The Hip Hens and the Significant Birthday Party
Rachel is a secretary on a glossy magazine. She’s getting married and wants to do everything just like Kate (Moss, not Middleton). Kate went to the Isle of Wight Festival for her hen party so Rachel’s hired a pink stretch Hummer just the same, filled it with champagne, girlfriends and ‘Guilty Pleasures’ disco and headed off to ‘Wild & Free’ where she’s reserved a luxury yurt from a company called Poles Apart. For Rachel and her friends, the festival’s one huge outdoor catwalk; Rachel’s gone for vintage floral but other hens are working kitsch urbanwear and gap-year boho.
Behind the Hummer as it gets stuck in the country lanes are ad agency exec Spencer and his old university mates.

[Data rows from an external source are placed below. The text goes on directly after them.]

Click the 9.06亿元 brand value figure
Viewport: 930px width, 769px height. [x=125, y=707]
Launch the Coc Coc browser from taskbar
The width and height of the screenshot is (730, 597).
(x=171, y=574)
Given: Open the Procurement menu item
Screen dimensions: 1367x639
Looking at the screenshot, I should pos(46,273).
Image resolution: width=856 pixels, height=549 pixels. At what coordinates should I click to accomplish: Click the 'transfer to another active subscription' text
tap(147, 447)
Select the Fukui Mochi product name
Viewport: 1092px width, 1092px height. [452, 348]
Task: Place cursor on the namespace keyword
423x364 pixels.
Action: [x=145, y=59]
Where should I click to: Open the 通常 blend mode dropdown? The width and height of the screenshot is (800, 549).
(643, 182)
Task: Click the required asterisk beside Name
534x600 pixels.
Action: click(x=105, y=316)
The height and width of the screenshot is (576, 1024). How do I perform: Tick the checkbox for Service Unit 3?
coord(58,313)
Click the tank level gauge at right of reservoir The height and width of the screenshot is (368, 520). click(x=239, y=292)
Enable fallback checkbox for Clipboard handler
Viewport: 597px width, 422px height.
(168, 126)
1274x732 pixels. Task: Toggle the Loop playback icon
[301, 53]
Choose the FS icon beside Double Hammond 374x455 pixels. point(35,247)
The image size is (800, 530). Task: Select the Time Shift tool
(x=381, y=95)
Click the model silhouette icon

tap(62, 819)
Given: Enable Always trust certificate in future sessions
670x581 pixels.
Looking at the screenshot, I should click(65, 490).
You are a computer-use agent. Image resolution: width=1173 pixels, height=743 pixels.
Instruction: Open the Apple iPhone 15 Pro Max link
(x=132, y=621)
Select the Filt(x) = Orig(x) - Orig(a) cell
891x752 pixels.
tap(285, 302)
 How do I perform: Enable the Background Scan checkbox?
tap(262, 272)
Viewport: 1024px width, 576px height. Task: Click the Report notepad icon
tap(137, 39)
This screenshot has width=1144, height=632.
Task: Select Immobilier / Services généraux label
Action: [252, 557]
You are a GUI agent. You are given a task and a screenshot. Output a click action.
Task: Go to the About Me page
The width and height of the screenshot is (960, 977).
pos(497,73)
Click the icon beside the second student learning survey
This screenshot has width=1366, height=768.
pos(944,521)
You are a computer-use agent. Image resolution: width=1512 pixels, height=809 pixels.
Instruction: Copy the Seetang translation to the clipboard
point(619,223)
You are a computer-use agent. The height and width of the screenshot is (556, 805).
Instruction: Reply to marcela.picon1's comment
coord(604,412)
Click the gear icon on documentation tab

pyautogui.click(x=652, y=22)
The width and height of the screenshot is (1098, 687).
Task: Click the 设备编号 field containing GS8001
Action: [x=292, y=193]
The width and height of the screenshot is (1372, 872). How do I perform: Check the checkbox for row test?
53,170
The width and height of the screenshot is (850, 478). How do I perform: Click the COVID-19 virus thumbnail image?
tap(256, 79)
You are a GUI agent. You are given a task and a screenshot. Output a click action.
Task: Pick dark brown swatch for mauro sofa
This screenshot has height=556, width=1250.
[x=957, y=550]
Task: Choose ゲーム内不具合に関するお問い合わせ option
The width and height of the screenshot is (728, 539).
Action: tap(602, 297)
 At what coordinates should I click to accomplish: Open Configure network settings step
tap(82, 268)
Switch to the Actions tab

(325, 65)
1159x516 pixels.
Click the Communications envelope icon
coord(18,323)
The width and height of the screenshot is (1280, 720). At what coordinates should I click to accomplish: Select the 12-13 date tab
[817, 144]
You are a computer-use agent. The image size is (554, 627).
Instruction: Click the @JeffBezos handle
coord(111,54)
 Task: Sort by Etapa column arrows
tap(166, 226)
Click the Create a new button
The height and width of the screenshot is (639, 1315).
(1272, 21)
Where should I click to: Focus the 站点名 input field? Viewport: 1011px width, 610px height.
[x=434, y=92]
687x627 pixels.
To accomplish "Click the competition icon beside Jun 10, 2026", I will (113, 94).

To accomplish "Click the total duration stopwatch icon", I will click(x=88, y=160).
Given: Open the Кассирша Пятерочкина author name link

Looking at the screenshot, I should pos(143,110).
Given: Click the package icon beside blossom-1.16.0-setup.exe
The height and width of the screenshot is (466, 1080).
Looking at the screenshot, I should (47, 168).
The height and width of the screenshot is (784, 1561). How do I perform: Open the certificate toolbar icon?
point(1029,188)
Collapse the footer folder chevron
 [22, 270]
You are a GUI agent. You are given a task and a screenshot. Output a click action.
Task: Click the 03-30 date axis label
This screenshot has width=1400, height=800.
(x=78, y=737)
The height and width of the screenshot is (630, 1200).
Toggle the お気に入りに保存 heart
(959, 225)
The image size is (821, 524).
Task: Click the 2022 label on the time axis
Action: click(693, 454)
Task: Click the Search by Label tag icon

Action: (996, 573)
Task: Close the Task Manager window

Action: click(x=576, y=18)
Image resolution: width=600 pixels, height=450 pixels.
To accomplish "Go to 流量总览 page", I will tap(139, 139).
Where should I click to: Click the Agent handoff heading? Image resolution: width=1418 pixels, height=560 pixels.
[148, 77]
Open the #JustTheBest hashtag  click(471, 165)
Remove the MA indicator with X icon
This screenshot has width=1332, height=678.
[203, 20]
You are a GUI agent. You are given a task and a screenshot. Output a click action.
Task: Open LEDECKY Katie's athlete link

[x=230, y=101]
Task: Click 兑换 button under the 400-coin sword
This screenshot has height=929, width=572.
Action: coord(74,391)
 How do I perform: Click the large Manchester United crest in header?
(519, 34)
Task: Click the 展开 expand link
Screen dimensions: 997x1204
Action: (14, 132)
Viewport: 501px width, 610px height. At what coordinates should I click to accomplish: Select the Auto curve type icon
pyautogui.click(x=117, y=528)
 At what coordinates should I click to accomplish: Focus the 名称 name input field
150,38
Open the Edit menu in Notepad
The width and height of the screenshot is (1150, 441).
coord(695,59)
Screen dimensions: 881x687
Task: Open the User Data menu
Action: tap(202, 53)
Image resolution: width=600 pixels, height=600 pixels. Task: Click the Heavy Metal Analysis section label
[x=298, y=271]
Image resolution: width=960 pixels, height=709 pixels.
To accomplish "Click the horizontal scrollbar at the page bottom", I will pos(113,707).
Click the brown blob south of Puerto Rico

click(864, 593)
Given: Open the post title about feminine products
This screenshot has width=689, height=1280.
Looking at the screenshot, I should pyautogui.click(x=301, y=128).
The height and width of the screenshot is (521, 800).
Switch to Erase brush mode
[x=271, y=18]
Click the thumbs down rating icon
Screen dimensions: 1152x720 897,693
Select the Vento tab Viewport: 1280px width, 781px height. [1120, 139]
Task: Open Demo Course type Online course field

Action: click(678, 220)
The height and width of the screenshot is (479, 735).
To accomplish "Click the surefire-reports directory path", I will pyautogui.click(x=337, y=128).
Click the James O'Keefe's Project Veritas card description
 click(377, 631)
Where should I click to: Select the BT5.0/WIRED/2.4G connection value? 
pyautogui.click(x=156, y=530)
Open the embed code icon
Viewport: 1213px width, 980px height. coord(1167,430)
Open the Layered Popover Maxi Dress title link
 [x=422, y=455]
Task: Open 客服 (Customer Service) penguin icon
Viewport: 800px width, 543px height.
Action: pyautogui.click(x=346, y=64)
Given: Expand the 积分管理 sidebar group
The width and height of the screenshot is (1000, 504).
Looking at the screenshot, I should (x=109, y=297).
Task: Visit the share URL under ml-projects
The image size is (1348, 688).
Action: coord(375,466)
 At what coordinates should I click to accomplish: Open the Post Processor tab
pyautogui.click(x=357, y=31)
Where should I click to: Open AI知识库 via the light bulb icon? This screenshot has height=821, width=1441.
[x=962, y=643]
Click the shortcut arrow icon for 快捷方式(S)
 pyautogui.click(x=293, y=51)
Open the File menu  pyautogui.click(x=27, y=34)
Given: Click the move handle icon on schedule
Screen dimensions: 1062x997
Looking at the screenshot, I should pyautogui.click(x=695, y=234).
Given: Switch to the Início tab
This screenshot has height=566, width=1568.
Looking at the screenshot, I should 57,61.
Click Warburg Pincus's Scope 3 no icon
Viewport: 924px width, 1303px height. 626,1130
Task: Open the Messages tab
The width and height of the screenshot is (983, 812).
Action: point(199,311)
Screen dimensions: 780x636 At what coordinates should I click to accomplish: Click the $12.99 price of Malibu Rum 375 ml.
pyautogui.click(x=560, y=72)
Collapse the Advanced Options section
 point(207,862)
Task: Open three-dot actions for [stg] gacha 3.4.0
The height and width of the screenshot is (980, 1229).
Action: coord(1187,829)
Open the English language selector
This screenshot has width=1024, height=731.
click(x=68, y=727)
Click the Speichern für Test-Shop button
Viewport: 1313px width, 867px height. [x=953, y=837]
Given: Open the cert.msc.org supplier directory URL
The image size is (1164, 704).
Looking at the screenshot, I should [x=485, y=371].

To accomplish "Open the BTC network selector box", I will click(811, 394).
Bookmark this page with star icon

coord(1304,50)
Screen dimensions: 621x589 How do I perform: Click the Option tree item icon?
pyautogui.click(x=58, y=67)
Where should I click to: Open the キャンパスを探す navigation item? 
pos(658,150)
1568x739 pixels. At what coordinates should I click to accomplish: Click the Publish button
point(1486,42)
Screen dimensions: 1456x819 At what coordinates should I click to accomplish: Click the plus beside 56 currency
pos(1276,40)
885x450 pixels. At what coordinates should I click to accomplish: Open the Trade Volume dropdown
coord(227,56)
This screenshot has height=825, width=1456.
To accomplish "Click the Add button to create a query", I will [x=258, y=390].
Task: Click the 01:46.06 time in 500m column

They’re in their rented, split-screen, vintage-but-with-WiFi VW camper van. The mates haven’t met for thirty years. But, ever-persuasive and violently nostalgic, Spencer’s got them all back together for his big Five O. He told them it would be cool to go to a festival but now they’re actually here, in the back of the VW, listening to ‘Life on Mars’ on the Shuffle amid ‘Let It Bleed’ album-cover cushions, the rest of the guys are feeling like mid-life-crisis clichés. But Spencer’s just spotted the hens and things are looking up, big-style.
The Burger Flippers
Deciding what to do on your gap yah is pretty challenging. Caspar and Freddie, between Eton and Bristol, first tried to train as lifeguards in Rock. But they couldn’t save their own lives let alone anyone else’s. Then they tried, unsuccessfully, to open a nightclub called Munter’s in the King’s Road. Now they’re flipping burgers and jerk chicken at festivals in a converted caravan called the Ital Freedom Fighters Surf Shack. They wear knitted hats, skank around to eardrum-bleedingly-loud reggae and call all their customers ‘yu whiteys’. Caspar has made friends with The Hon Ottilie Wilderbeest on the next stall. She’s a Cressida Bonas type in tiny shorts and hi-top trainers who sells little chairs she’s made out of the cages on champagne corks. She’s doing contemporary dancing at Peterborough University and plans to hit Hollywood. Caspar’s thinking of coming too. Every film star these days is an Etonian; he might be the next James Bond.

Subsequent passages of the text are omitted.